» **TRAVAIL À RÉALISER**
1 – Dans le texte sur la monnaie, que représente la monnaie pour le sociologue ?
2 – Reprenez le texte sur la monnaie et prolongez-le à partir de sa dernière phrase.

» **EXTRAIT SOURCE**
▶
En conclusion de ces quelques lignes, le sujet du phénomène monétaire est obscur. Il est même ténébreux. La monnaie est un phénomène monétaire circonstanciel mais elle permet (très temporairement) l’accumulation de pouvoir et une hiérarchisation sociale. Parfois, je suis saisi par l’effroi de sa vacuité. Qu’y a-t-il derrière ce dernier ? Le pâle reflet d’imparfaites et éphémères conventions humaines ? Une tentative de mesure dégradée du temps ? Une hallucination collective choisie ? Le néant, une plongée dans son côté sombre ou plutôt une tentative de maquillage de ses ténèbres ? Avec un peu d’intuition, nous savons que des phénomènes monétaires inattendus se préparent. Il y aura d’immenses ajustements puisque nous vivons à crédit d’une dette publique dont le remboursement est repoussé d’année en année. Il faut donc réfléchir au sens de la monnaie car je crains qu’un jour la monnaie ne perde « sa » valeur. Ce jour-là, ce sera un profond aggiornamento. C’est parce que j’ai peur de découvrir l’inanité du phénomène monétaire que je me dis que les monnaies ressemblaient aux dieux : elles n’existent que le temps de rassembler des adeptes. Et qu’il faut mourir assez tard avant de savoir que Dieu n’existe peut-être pas, et assez tôt avant de savoir que la monnaie ne vaut peut-être rien.

Avril 2016

Comprendre la monnaie… avec le temps

Depuis des années, je m’exerce à appréhender le phénomène monétaire… sans y parvenir.

Les mots me manquent pour transcrire une explication qui s’envole au moment où je crois l’avoir fugacement (et en vain) capturée.

Le signifiant de la monnaie est insaisissable.

La monnaie est un artefact, c’est-à-dire un phénomène créé de toutes pièces par les conditions expérimentales, dépourvu de toute signification théorique. Cela expliquerait incidemment la subordination de l’ordre monétaire à l’ordre social.

Par ailleurs, la monnaie renvoie à ce qui la garantit. Elle doit s’adosser à un niveau de confiance qui excède ce qu’elle garantit.

Il faut une réciprocité entre la qualité de la confiance et la quantité de monnaie.

C’est donc un concept en lévitation.

La monnaie sert de modèle au temps, dont la réalité est, elle aussi insaisissable.

Pour le sociologue, la monnaie est un moyen de rendre impersonnelle l’association entre des personnes inconciliables, et donc de sublimer les rapports sociaux.

Pour l’économiste, la monnaie est un phénomène monétaire éphémère et circonstanciel. C’est une formulation simplifiée de l’utilité du temps, ou plutôt de « l’ombre du temps ».

Pourtant, le temps nous échappe… à chaque moment.
◀
» **DONNÉES BRUTES**
▶
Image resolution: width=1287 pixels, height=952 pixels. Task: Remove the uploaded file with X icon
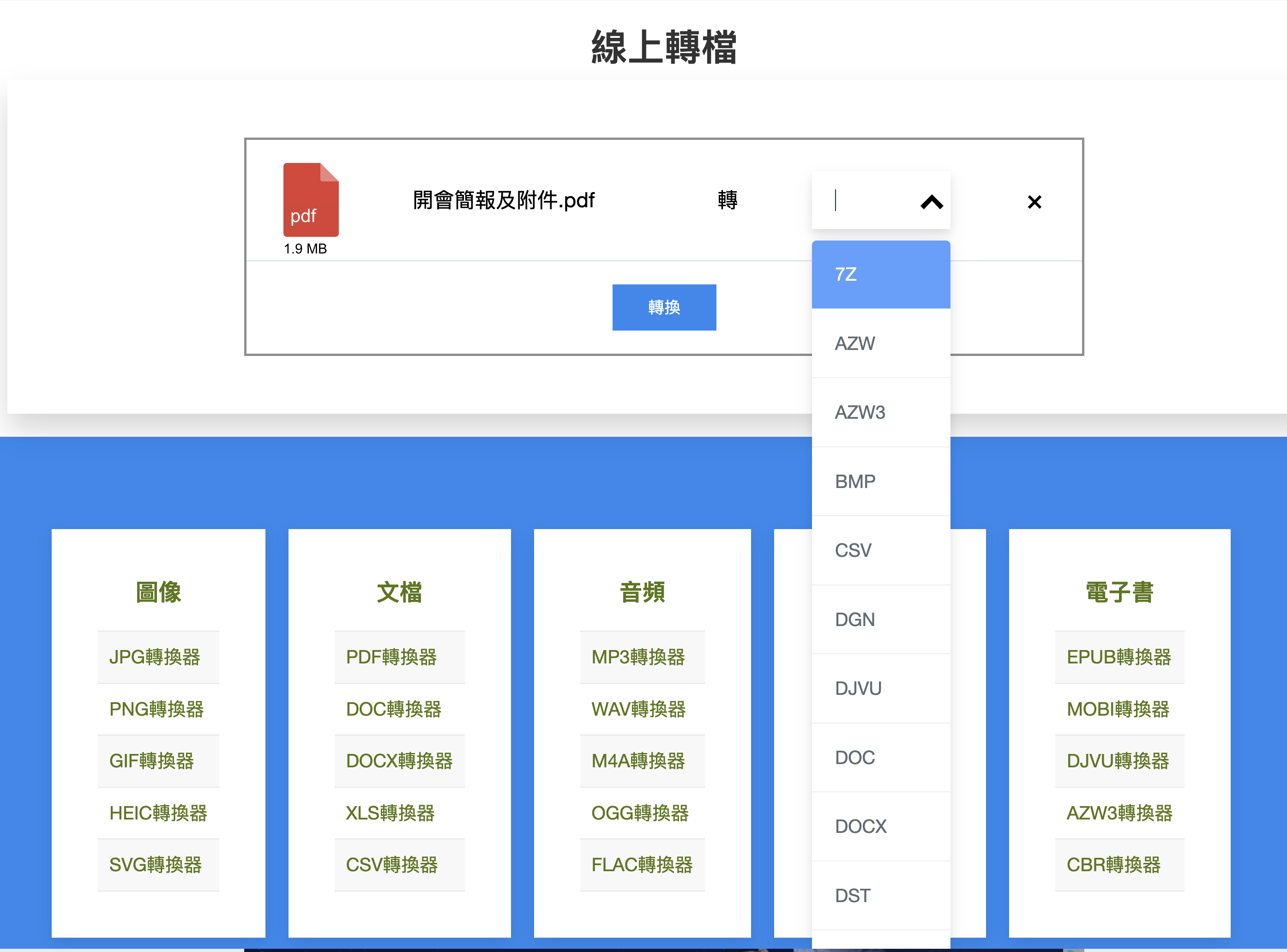[1034, 202]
◀
» **RÉPONSES ATTENDUES**
1 – Un moyen de rendre impersonnelle l’association entre des personnes inconciliables, et donc de sublimer les rapports sociaux.

2 –
Et nous croyons nous en protéger par la monnaie que nous disons être l’égal du temps.

Le temps est métaphysique.

La monnaie est sa traduction humaine.

Tant de choses nous dépassent…

Octobre 2015

La monnaie et la mesure du temps :deux fragiles nécessités

La monnaie et le temps sont des concepts insaisissables mais comparables. La monnaie est un flux aux vitesses et accélérations complexes, tandis que le temps est en expansion.

Tant la monnaie que notre conception d’un temps linéaire sont des artefacts qui disciplinent les agencements humains. Ils assurent l’ordre social.

La monnaie est un phénomène monétaire éphémère et circonstanciel. C’est une formulation simplifiée de l’utilité du temps, ou plutôt de « l’ombre du temps » ou du « voile » de Jean-Baptiste Say. La monnaie est l’enfant matériel d’un temps qui ne peut être que de compréhension spirituelle.

Du reste, la monnaie porte en elle son caractère intermittent : elle se déprécie, se remplace, se confisque et se nationalise au gré des chocs de l’évolution des communautés humaines.

Elle s’écoule comme le temps.

Elle ne protège de l’avenir que de manière temporaire, c’est-à-dire aussi longtemps que les hommes décident eux-mêmes de la stabilité de leur futur.

La monnaie s’exproprie parfois, lorsqu’elle ne répond plus aux réalités socio-politiques.

Cela arrive aussi aux mesures du temps : outre le fait qu’elles se décalent selon les fuseaux horaires, ses expressions élémentaires ont fluctué au rythme des mêmes objections socio-politiques qui ont révolutionné la monnaie.

Il suffit de penser que les pays réformés réfutèrent le calendrier grégorien et que la Révolution française introduisit un nouveau calendrier, tentant de recommencer le temps à zéro au même rythme que la monnaie révolutionnaire – les assignats – revenait au même point, c’est-à-dire à la valeur zéro.

Certains pays, d’essence révolutionnaire, continuent d’ailleurs à conserver leur propre calendrier : Afghanistan, Éthiopie, Iran, Viêt Nam, etc.

Finalement, à l’aune d’un cosmos en expansion et d’un temps non conceptualisable, nos symboliques monétaires sont de petites mais nécessaires fragilités.

Août 2015

La monnaie est impatiente…

Le temps est insaisissable.

Nous le croyons linéaire et avons essayé de le mesurer pour nous domestiquer. Pourtant, il s’inscrit dans une dimension cosmique que nous ne pouvons conceptualiser : l’expansion. La monnaie tente, quant à elle, de valoriser le temps, en le fragmentant. Elle épouse l’impossibilité de son immobilité, puisqu’elle se déprécie ou s’accroît d’intérêts.

Elle n’est jamais stable.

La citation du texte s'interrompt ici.